More sculptures surround the gallery – Moses, more female nudes and Alexander Young Jackson. Over the course of his career, Mol made bronze casts of many notable persons, including the members of the Group of Seven.
The final section of the garden features a pergola with a pond spread out in front. Two more female nudes grace the patio while across the pond stands a large figure of Moses. It is peaceful place where one can sit and rest and watch the ducklings swim amongst the lilies.
Those interested in the process involved in creating these incredible masterpieces can visit the onsite studio with its moulds and plaster casts and watch the National Film Board’s video, ‘Light and Shadow’. In crafting his creations, Mol would begin by making a clay model.

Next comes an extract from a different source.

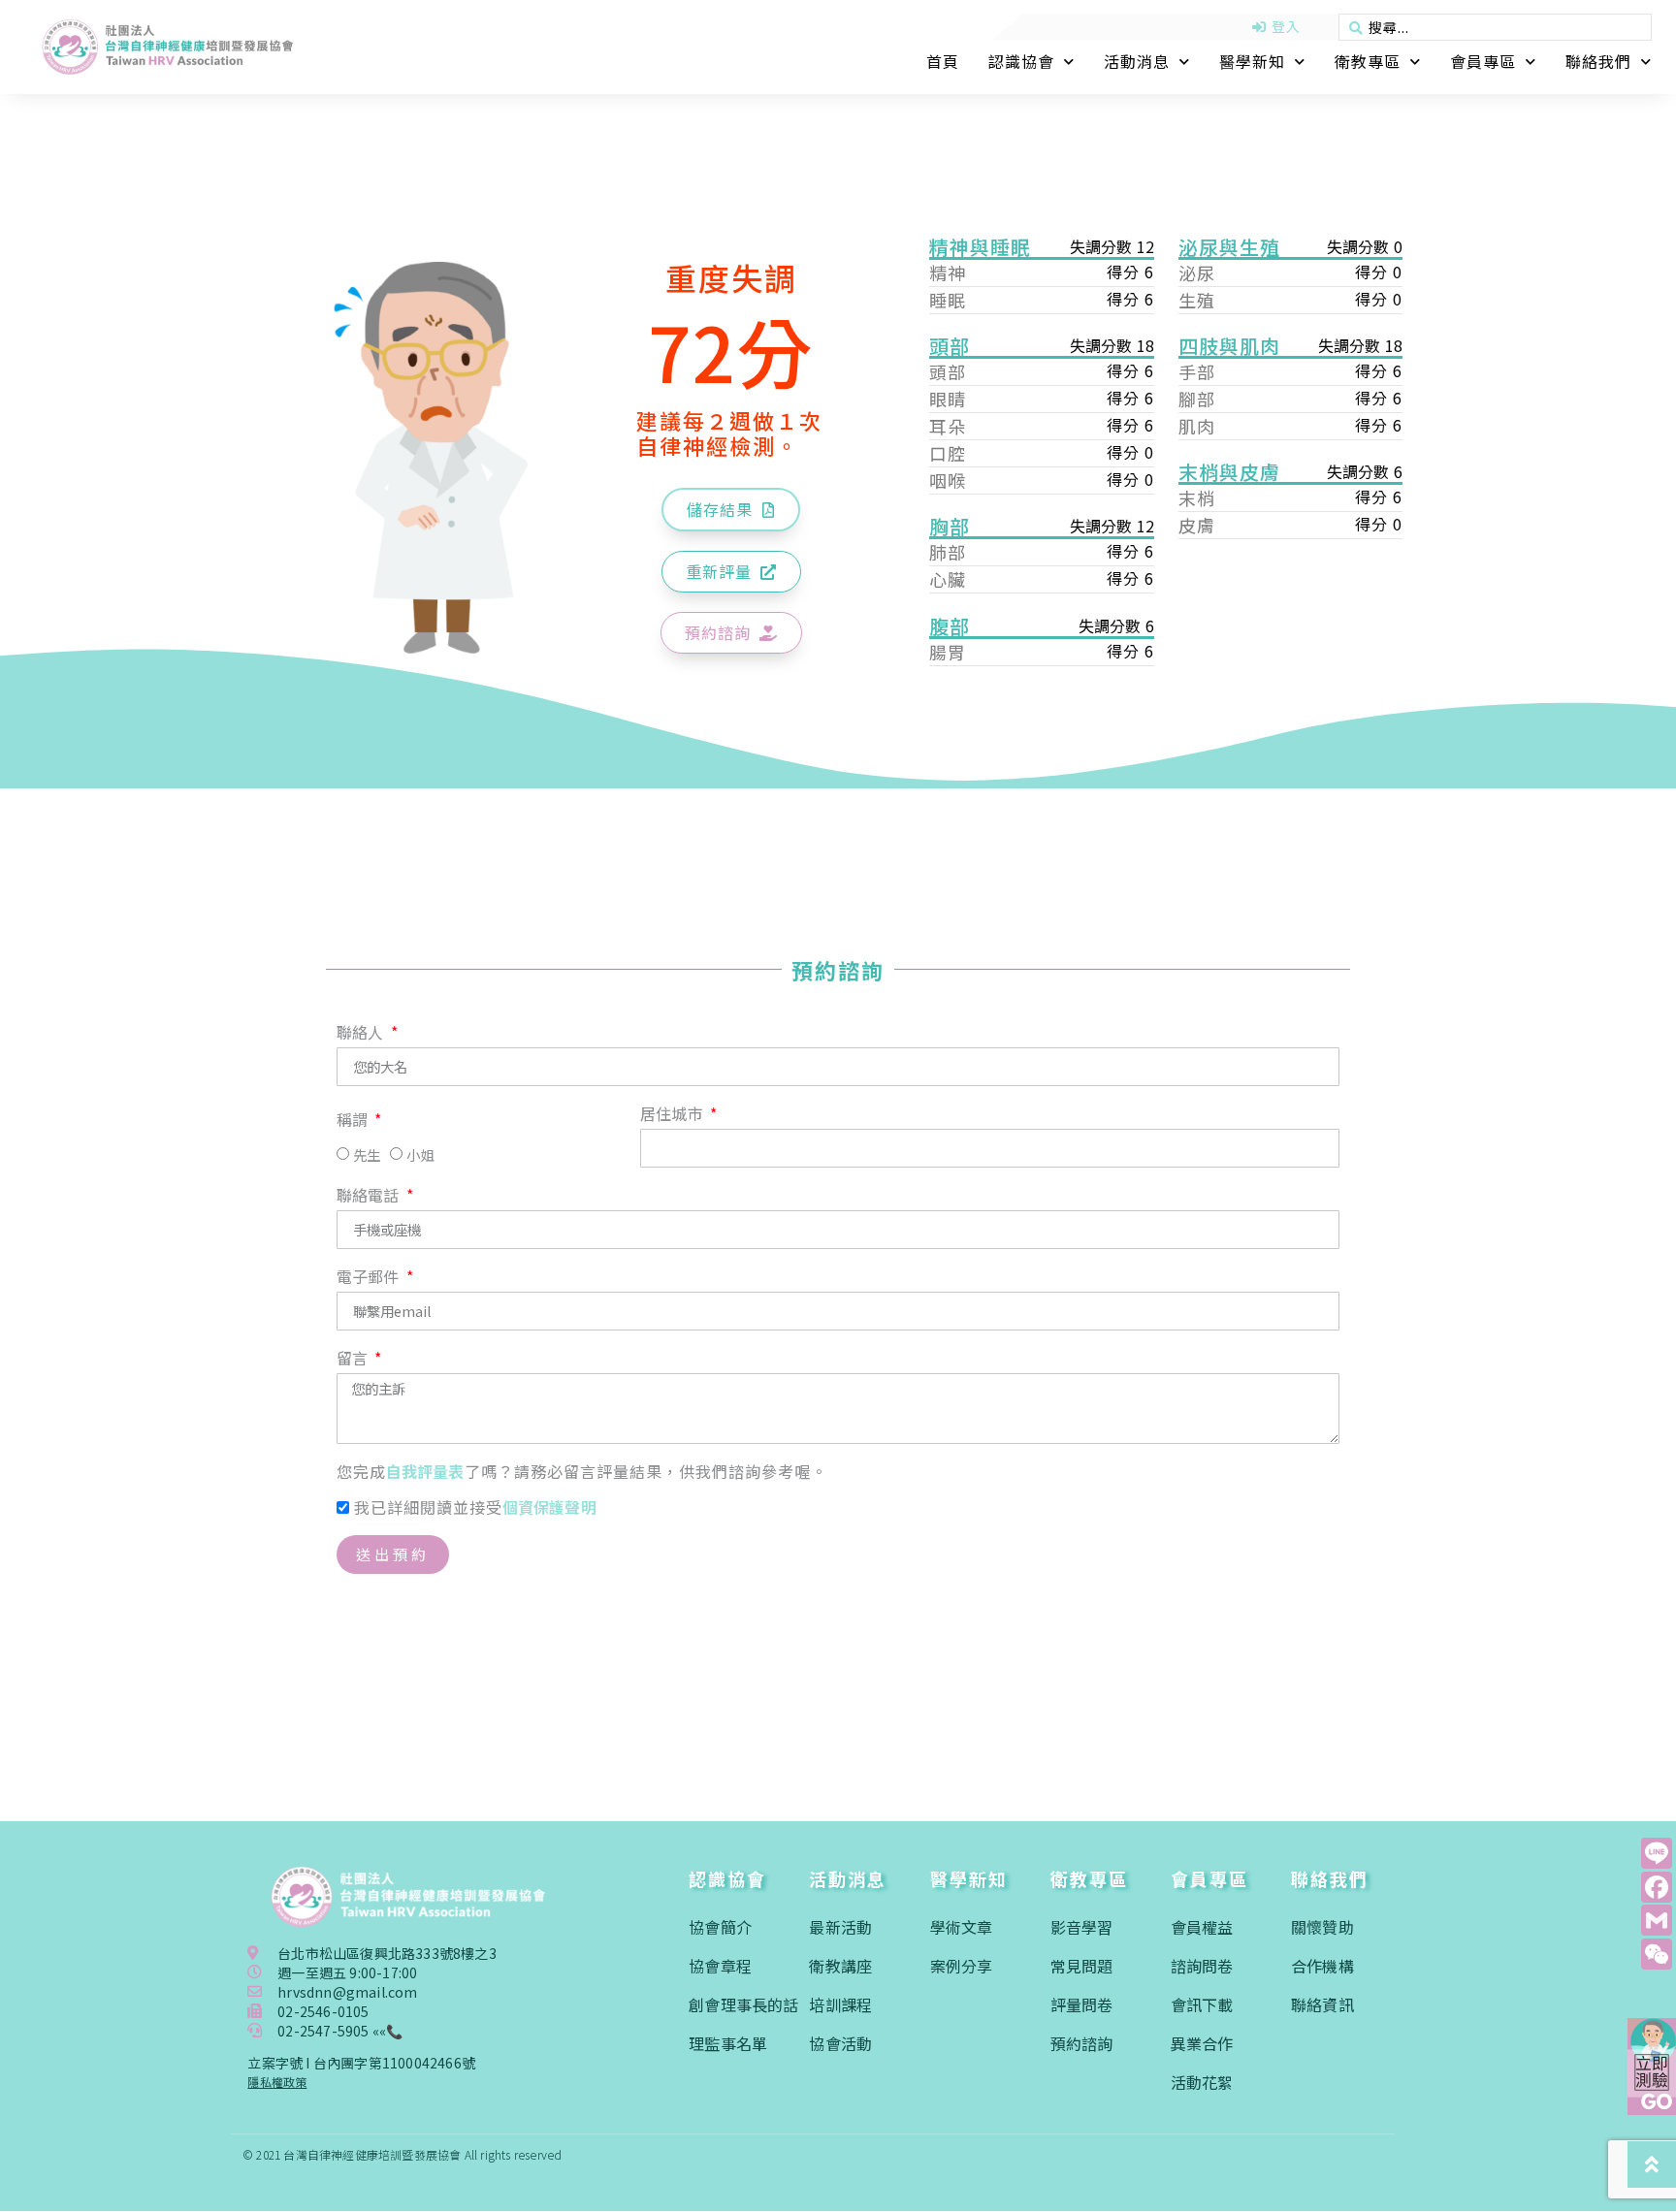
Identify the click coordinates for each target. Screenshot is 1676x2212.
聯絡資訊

This was then coated in liquid rubber and plaster was layered on top with tubes inserted through the plaster. The clay is then removed. Beeswax is used to coat the inside, and then cement is poured in. The whole structure is heated, causing the beeswax to melt and run out. Molten bronze is poured through the tubes in the plaster. It fills the space left by the beeswax. Once the bronze has hardened, the plaster outer layer is removed as is the cement inside, leaving the bronze figure. This is known as the Lost Wax Process.
Mol was an amazing artist. His sculptures are displayed prominently in cities around the world while his stained glass windows grace the walls of churches throughout Winnipeg and Manitoba. Mol was a member of the Manitoba Society of Artists, Sculptors Society of Canada, Royal Canadian Academy of Arts, Allied Artists of America, Münchner Künstlergenossenschaft and the Society of Ukrainian Artists in the Diaspora. In 1989, he was inducted in the Order of Canada, and in 2000, the Order of Manitoba. In 2002, he was given Ukraine’s Order of Merit. In addition, he received honourary degrees from the University of Winnipeg, University of Alberta and University of Manitoba.
Here, on the Prairies, we are privileged to have the pleasure of viewing many of Mol’s creations free-of-charge in the lovely gardens which bare his name. I highly recommend spending an afternoon amongst these superb likenesses of historical personages, wildlife, female nudes and other astounding images.